We note that of the 2.2 million stateless inhabitants of the Gaza Strip now suffering under massive Israeli bombardments, 70% are themselves refugees and 43% are children under 18. The structure of the resulting apartheid state renders Gazans systematically vulnerable to catastrophic violence. In recent days, we have witnessed Israel's Defense Minister characterize Palestinians as “human animals” and impose a complete siege on Gaza so as to block two million Palestinians from accessing anything needed to survive: water, food, fuel, and basic medical supplies. We see U.S. government officials assisting in plans to transfer Palestinians to Egypt–yet another effort to expel Palestinians from their land as a continuation of the ongoing Nakba.

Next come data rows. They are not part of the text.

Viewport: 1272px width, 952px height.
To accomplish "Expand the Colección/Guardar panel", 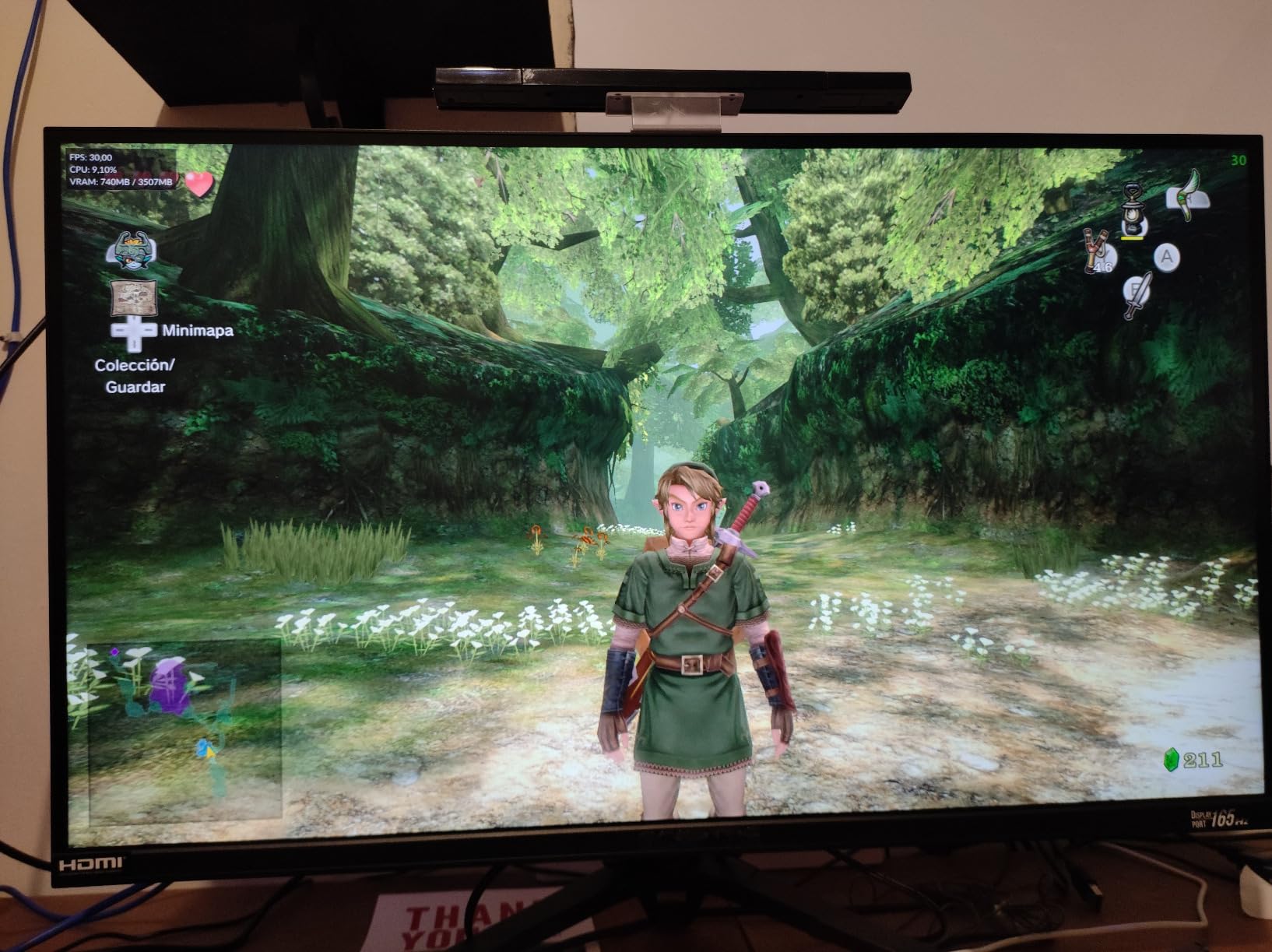I will [x=136, y=375].
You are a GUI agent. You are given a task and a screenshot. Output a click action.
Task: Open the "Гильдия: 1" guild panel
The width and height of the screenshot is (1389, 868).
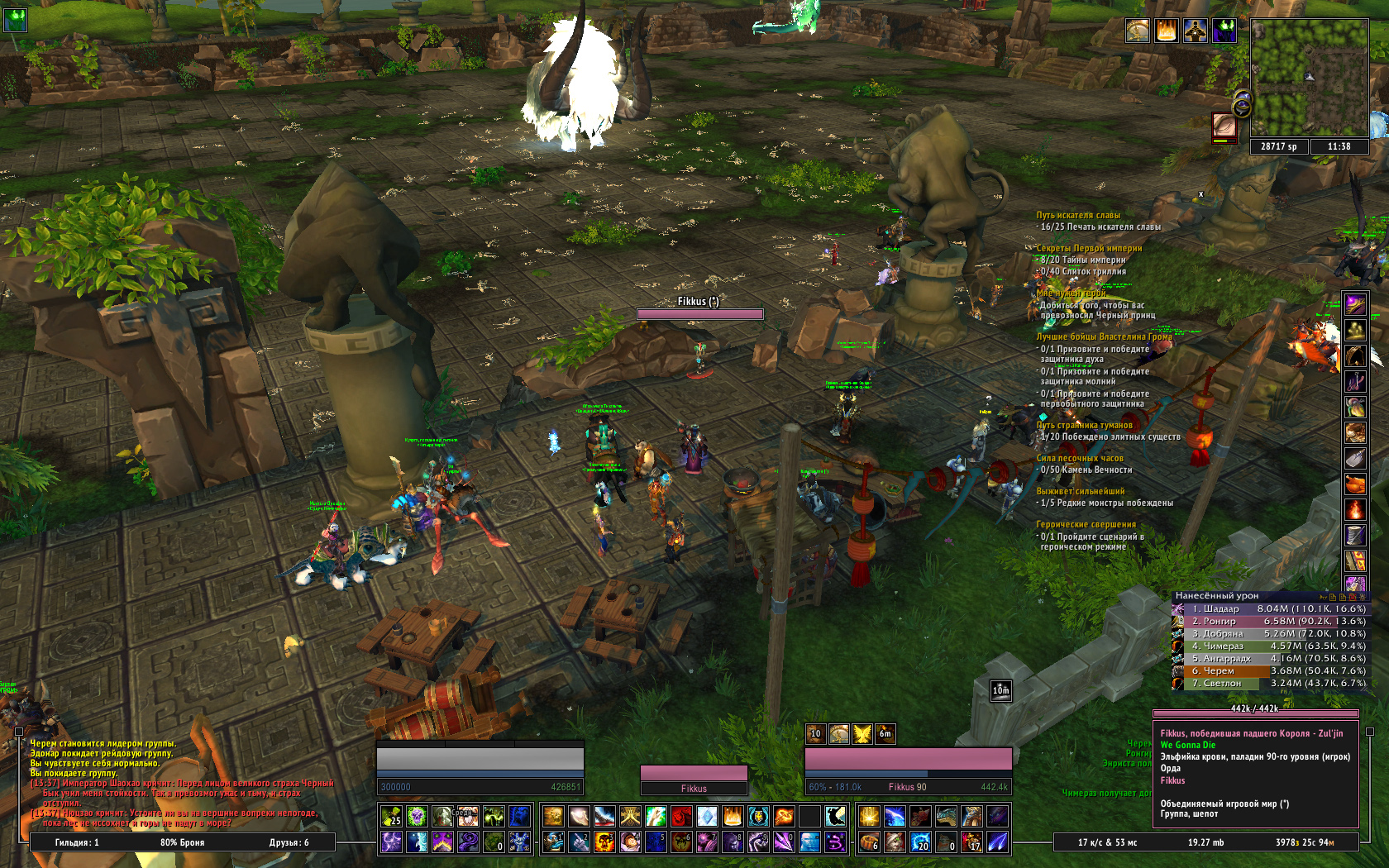coord(77,842)
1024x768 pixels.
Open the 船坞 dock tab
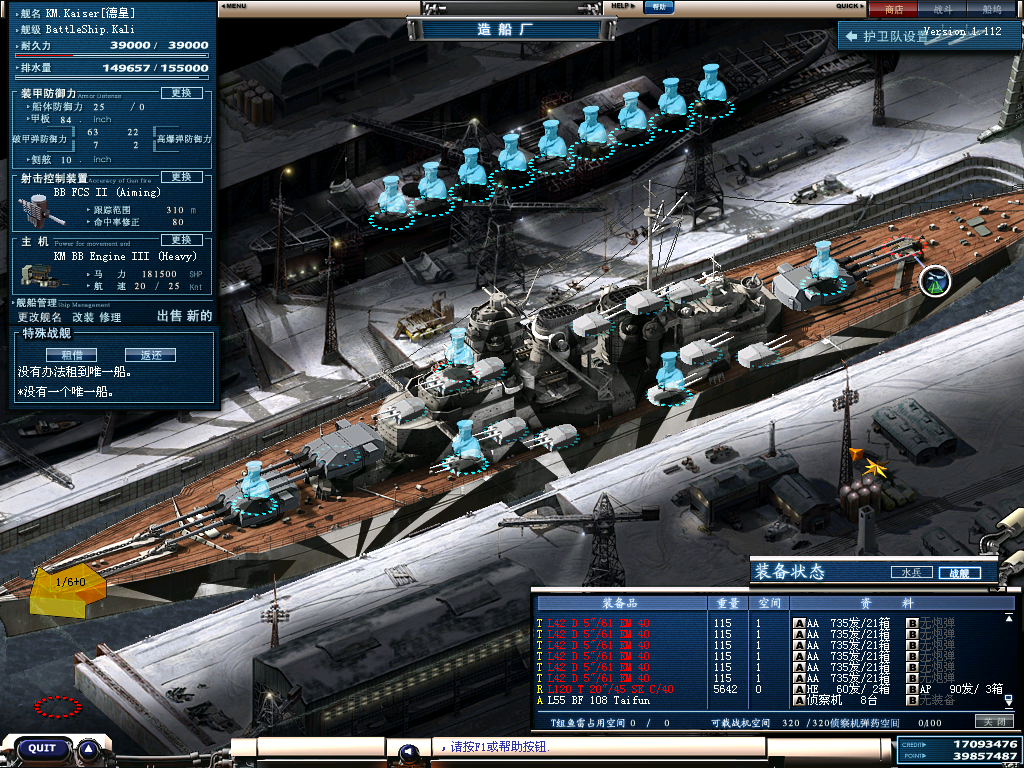click(992, 9)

We are horrified by the premeditated genocidal violence and explicit calls for “annihilation” directed at the population of Gaza. We invite all our colleagues and students, across disciplines and irrespective of ethnicity or religion, to learn about Palestinian history and life. There can be no justice for Palestinians without an end to apartheid, and there will be no end to apartheid so long as so many tacitly or openly accept, condone and justify the ongoing structural and colonial violence and discrimination against native Palestinians.
We believe that all human life has equal value. We will not pretend that the history and humanity of the indigenous population of Palestine have no intrinsic value. We stand without hesitation with our Palestinian and allied students, staff, and faculty of all faiths and nationalities who fight for justice in Palestine. We note with alarm how many Palestinian, Muslim, Arab, and allied students, staff, and faculty have been harassed and bullied without meaningful intervention by UC campus leadership. We refuse the blatant mischaracterization of calls for Palestinian liberation as antisemitism, which we abhor. We call on our colleagues working against antisemitism to stand with us to demand justice for all oppressed and colonized people.